■ **Task to carry out**: Copy out every one of the lines below without changes, from the first line down to and including the line that contains "information [170, 1200]".

■ **The data**:
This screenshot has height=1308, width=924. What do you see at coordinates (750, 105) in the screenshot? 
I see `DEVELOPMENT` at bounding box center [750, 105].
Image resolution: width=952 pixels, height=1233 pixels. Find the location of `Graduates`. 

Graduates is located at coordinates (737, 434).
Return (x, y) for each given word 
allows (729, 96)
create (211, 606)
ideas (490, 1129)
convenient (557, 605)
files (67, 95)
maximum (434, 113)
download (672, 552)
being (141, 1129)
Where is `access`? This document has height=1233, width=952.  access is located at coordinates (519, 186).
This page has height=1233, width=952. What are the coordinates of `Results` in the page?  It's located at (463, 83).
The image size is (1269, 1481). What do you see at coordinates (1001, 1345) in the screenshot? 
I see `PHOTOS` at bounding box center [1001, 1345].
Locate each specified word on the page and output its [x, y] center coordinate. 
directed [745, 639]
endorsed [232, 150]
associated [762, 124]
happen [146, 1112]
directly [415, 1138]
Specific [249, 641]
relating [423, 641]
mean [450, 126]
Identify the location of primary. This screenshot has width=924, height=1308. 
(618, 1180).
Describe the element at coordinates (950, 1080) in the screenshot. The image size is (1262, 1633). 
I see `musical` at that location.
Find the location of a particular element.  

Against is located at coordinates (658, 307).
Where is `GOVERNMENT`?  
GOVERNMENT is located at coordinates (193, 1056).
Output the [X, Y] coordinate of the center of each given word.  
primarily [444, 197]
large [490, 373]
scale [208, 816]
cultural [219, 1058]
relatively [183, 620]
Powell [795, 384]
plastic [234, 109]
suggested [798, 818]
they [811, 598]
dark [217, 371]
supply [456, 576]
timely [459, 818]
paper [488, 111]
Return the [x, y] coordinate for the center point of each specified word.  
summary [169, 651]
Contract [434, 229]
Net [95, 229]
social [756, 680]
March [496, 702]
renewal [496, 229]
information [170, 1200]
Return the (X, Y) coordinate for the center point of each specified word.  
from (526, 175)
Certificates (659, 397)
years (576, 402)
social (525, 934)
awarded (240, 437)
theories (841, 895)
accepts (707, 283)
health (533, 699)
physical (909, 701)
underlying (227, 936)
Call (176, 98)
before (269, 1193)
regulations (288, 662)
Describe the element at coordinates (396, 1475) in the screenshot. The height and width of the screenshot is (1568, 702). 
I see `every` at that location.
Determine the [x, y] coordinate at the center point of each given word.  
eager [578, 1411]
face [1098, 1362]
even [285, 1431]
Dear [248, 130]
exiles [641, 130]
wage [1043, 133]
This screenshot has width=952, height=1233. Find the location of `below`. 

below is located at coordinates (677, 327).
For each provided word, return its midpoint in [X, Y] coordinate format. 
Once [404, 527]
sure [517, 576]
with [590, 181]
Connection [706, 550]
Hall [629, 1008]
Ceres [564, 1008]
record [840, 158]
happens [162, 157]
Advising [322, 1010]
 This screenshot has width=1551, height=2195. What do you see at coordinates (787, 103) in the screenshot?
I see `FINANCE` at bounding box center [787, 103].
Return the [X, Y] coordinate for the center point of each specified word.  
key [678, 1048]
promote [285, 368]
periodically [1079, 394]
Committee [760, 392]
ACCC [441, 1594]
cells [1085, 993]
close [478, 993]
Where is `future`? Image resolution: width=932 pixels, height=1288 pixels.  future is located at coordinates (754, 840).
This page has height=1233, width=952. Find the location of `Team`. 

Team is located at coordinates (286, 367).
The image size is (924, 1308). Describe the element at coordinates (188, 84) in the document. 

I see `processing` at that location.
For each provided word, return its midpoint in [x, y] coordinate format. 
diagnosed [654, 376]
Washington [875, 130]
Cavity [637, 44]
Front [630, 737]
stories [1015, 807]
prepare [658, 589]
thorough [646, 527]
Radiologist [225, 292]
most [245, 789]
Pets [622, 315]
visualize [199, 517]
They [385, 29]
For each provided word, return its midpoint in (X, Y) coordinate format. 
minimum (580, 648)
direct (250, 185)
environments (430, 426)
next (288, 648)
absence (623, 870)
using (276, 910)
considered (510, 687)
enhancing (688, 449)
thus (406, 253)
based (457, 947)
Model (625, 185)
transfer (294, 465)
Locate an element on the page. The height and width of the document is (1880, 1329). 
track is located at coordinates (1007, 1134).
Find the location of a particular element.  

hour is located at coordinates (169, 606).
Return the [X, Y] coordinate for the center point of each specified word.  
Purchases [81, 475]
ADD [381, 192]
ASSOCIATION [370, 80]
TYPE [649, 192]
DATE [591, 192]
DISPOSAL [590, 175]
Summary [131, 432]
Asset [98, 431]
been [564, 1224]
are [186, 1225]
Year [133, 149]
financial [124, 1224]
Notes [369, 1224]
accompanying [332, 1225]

■ **Solution to this task**:
This screenshot has height=1308, width=924. What do you see at coordinates (750, 105) in the screenshot? 
I see `DEVELOPMENT` at bounding box center [750, 105].
Image resolution: width=952 pixels, height=1233 pixels. Find the location of `Graduates`. 

Graduates is located at coordinates (737, 434).
Return (x, y) for each given word 
allows (729, 96)
create (211, 606)
ideas (490, 1129)
convenient (557, 605)
files (67, 95)
maximum (434, 113)
download (672, 552)
being (141, 1129)
Where is `access`? This document has height=1233, width=952.  access is located at coordinates (519, 186).
This page has height=1233, width=952. What are the coordinates of `Results` in the page?  It's located at (463, 83).
The image size is (1269, 1481). What do you see at coordinates (1001, 1345) in the screenshot? 
I see `PHOTOS` at bounding box center [1001, 1345].
Locate each specified word on the page and output its [x, y] center coordinate. 
directed [745, 639]
endorsed [232, 150]
associated [762, 124]
happen [146, 1112]
directly [415, 1138]
Specific [249, 641]
relating [423, 641]
mean [450, 126]
Identify the location of primary. This screenshot has width=924, height=1308. 
(618, 1180).
Describe the element at coordinates (950, 1080) in the screenshot. The image size is (1262, 1633). 
I see `musical` at that location.
Find the location of a particular element.  

Against is located at coordinates (658, 307).
Where is `GOVERNMENT`?  
GOVERNMENT is located at coordinates (193, 1056).
Output the [X, Y] coordinate of the center of each given word.  
primarily [444, 197]
large [490, 373]
scale [208, 816]
cultural [219, 1058]
relatively [183, 620]
Powell [795, 384]
plastic [234, 109]
suggested [798, 818]
they [811, 598]
dark [217, 371]
supply [456, 576]
timely [459, 818]
paper [488, 111]
Return the [x, y] coordinate for the center point of each specified word.  
summary [169, 651]
Contract [434, 229]
Net [95, 229]
social [756, 680]
March [496, 702]
renewal [496, 229]
information [170, 1200]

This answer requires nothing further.